Keempat gadis itu mencuci pakaian tidak seperti hari-hari  biasanya. Biasanya mereka sambil mencuci suka sambil bercanda. Kali ini keempatnya hanya diam dan sibuk dengan pekerjaannya masing-masing.
Pulang kerumahnya Mawar Jingga menceritakan percakapannya kepada ayahnya.
“Ya.” Kata ayahnya. “Itu adalah titah Raja yang harus kita patuhi.”
Beberapa bulan kemudian Mawar Jingga melihat penduduk mulai bekerja membendung sungai dan mengalihkannya kearah taman istana. Oh, bukan main sedihnya Mawar Jingga karena kita dia tidak akan bisa mencuci lagi di sungai. Akhirnya dia mencuci di jamban dibelakang rumahnya.

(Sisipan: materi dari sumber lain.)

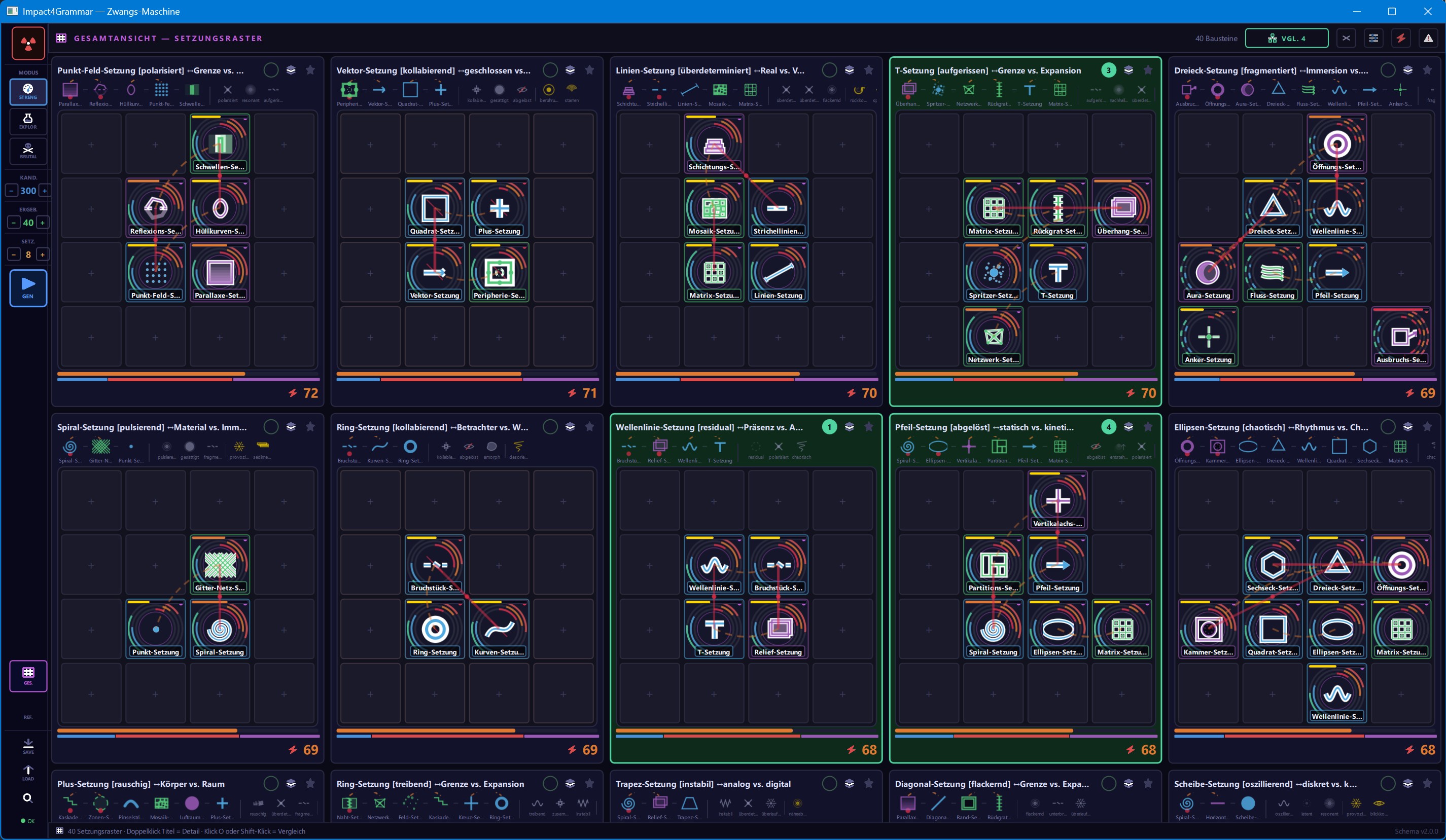Select the BRUTAL skull mode icon
Image resolution: width=1446 pixels, height=840 pixels.
28,152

Suatu hari Mawar Jingga berjalan-jalan ketempat dia biasa mencuci. Tak lama dia bertemu Kemala, Menik dan Anggun. Mereka berjalan menyusuri sungai yang mengarah ke taman istana. Ketika tiba disungai yang melintasi taman istana, mereka melihat seorang gadis cantik jelita dan berambut panjang tengah bermain-main bersama beberapa orang inangnya dipinggir sungai. Mawar Jingga dan teman-temannya memperhatikan gadis itu.
“Siapakah gadis itu? Cantik sekali.” tanya Menik.

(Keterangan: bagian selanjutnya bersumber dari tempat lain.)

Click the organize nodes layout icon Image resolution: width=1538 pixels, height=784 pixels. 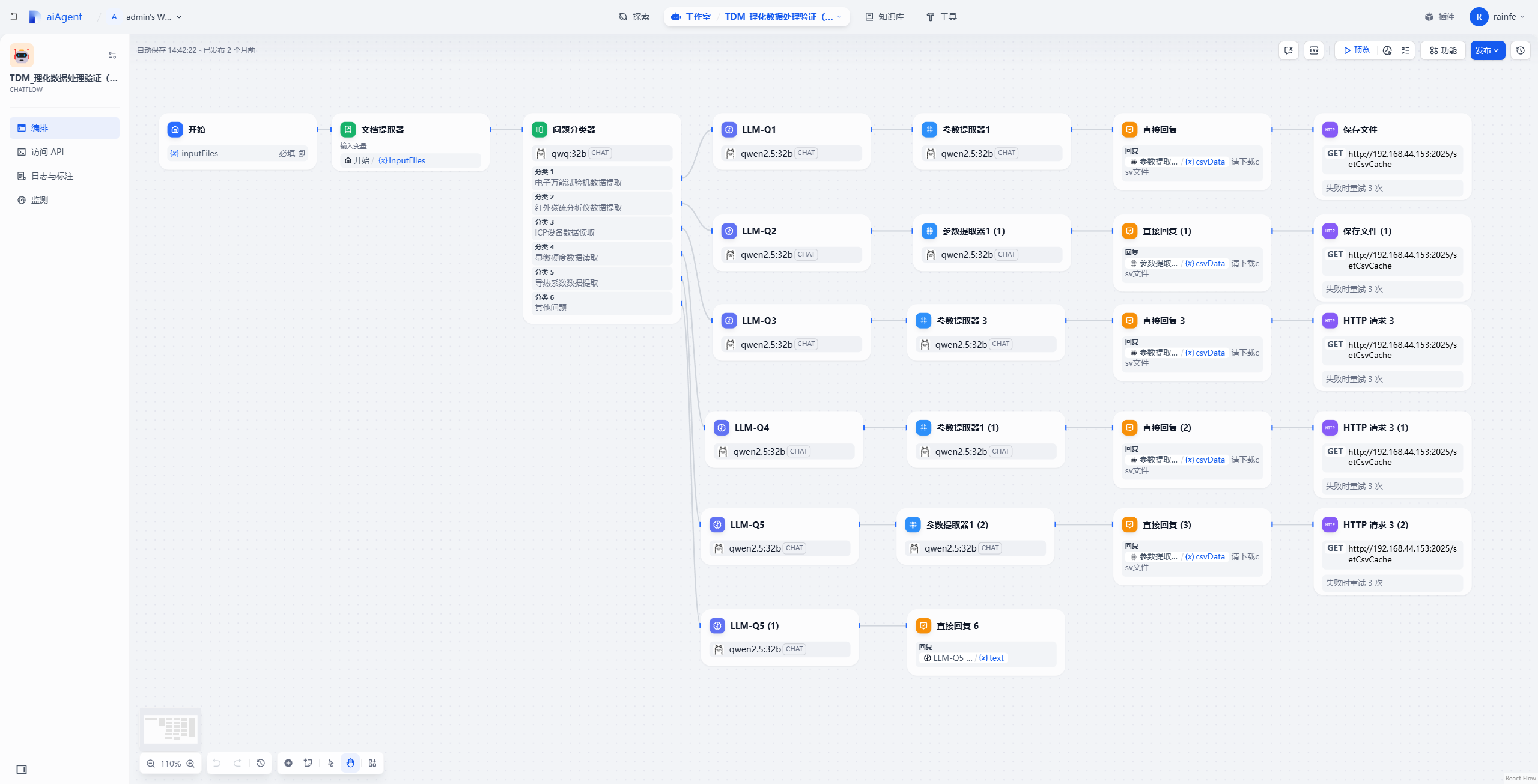pyautogui.click(x=372, y=763)
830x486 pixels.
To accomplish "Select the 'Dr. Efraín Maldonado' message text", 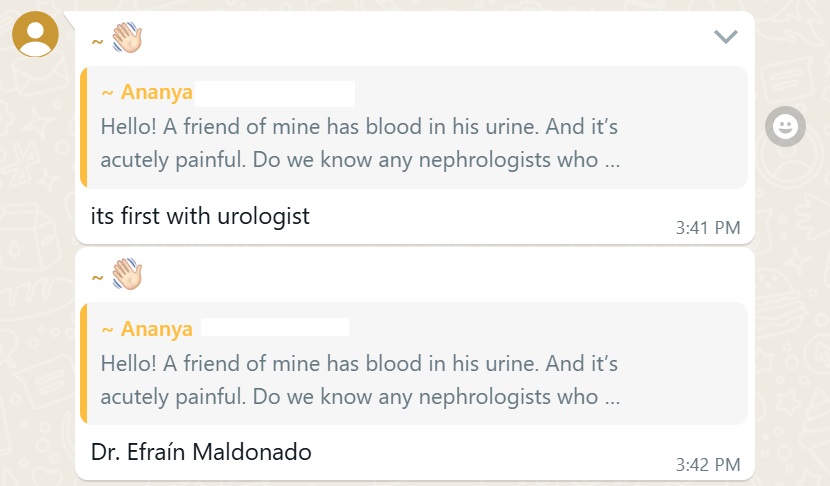I will pos(201,452).
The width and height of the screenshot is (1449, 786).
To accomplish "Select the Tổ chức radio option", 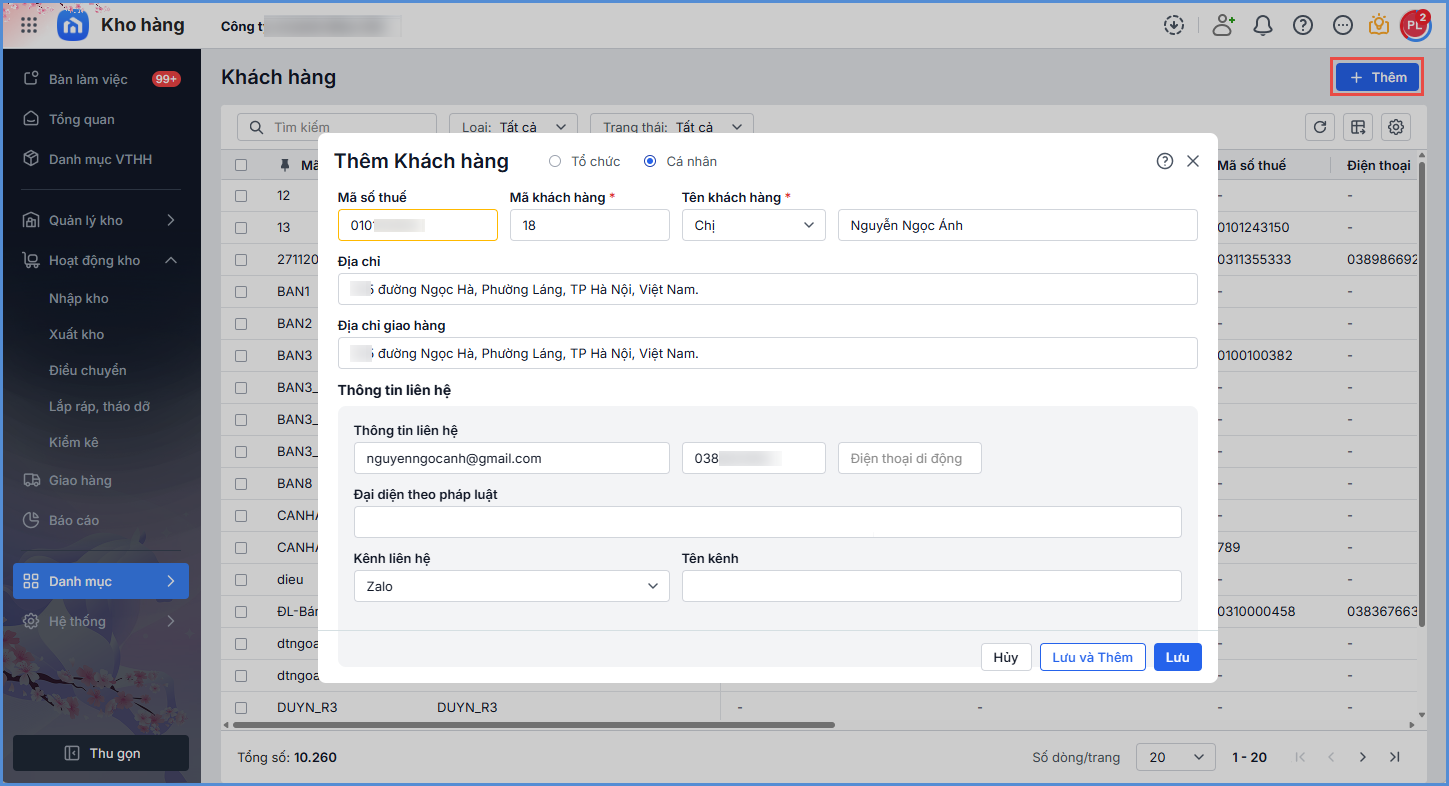I will 555,161.
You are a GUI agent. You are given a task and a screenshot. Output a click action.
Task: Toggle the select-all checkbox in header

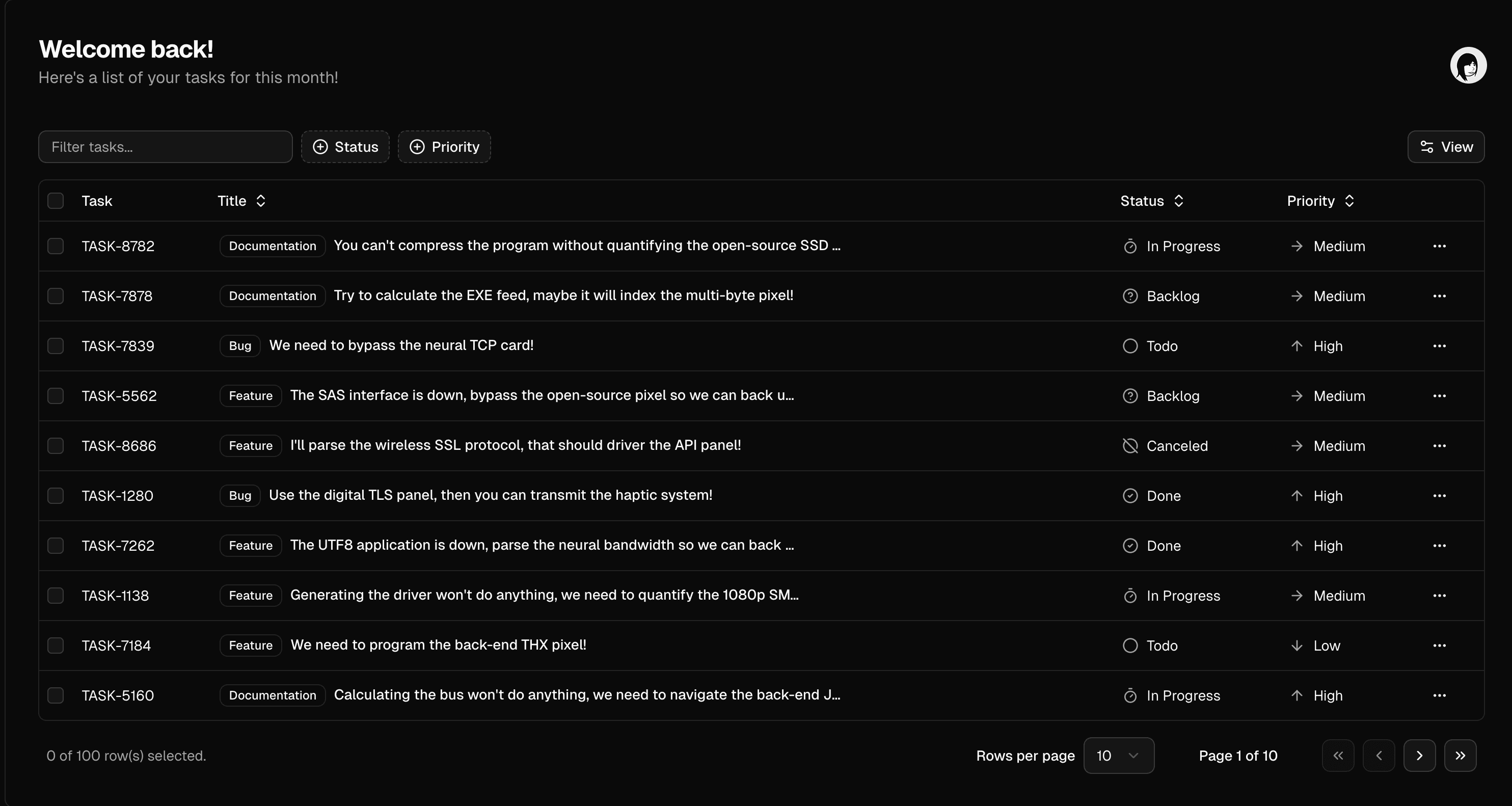tap(56, 201)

“Dia adalah Puteri Prambani.” Sahut Kemala.
“Oh, diakah Puteri Prambani yang sangat terkenal itu? Kudengar dia seorang puteri yang baik hati.” Ucap Anggun.

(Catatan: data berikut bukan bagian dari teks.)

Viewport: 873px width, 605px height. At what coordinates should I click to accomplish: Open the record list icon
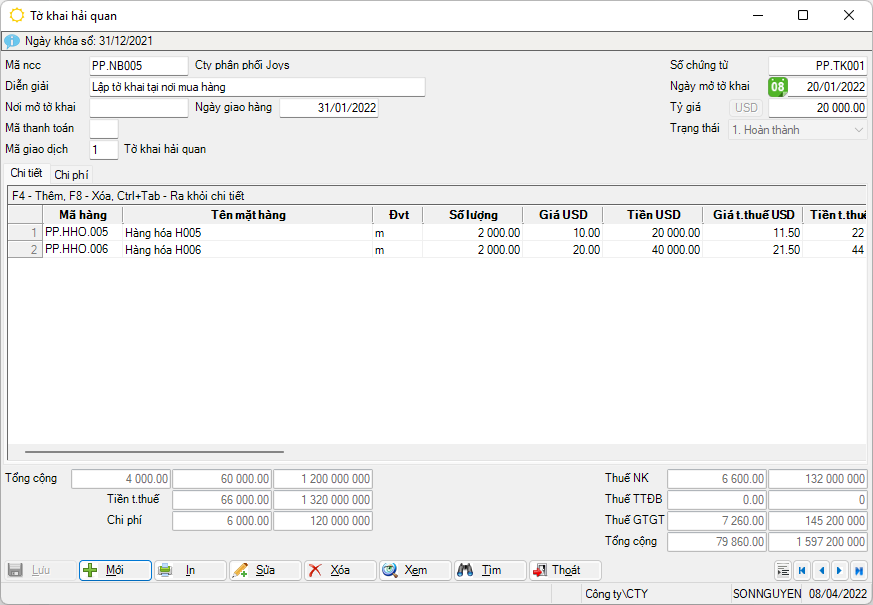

Keempat gadis itu tetap berdiri ditempatnya. Mereka melihat Puteri Prambani turun ke sungai dan bermain-main air sungai dengan riang gembira. Keempat inangnya mengikuti Puteri Prambani turun ke sungai dan bermain-main bersama sang puteri.  Tiba-tiba Mawar Jingga dan ketiga temannya  melihat Puteri Prambani naik keatas batu besar dipinggir sungai dan menjerit-jerit ketakutan sambil menginjak-nginjakan kakinya ke batu  dengan keras. Beberapa inang ikut naik keatas batu besar itu dan berjongkok memperhatikan betis sang puteri.  Oh, rupanya ada beberapa ekor lintah sungai yang menempel pada kaki dan betis Puteri Prambani dan menyedot darah Puteri Prambani.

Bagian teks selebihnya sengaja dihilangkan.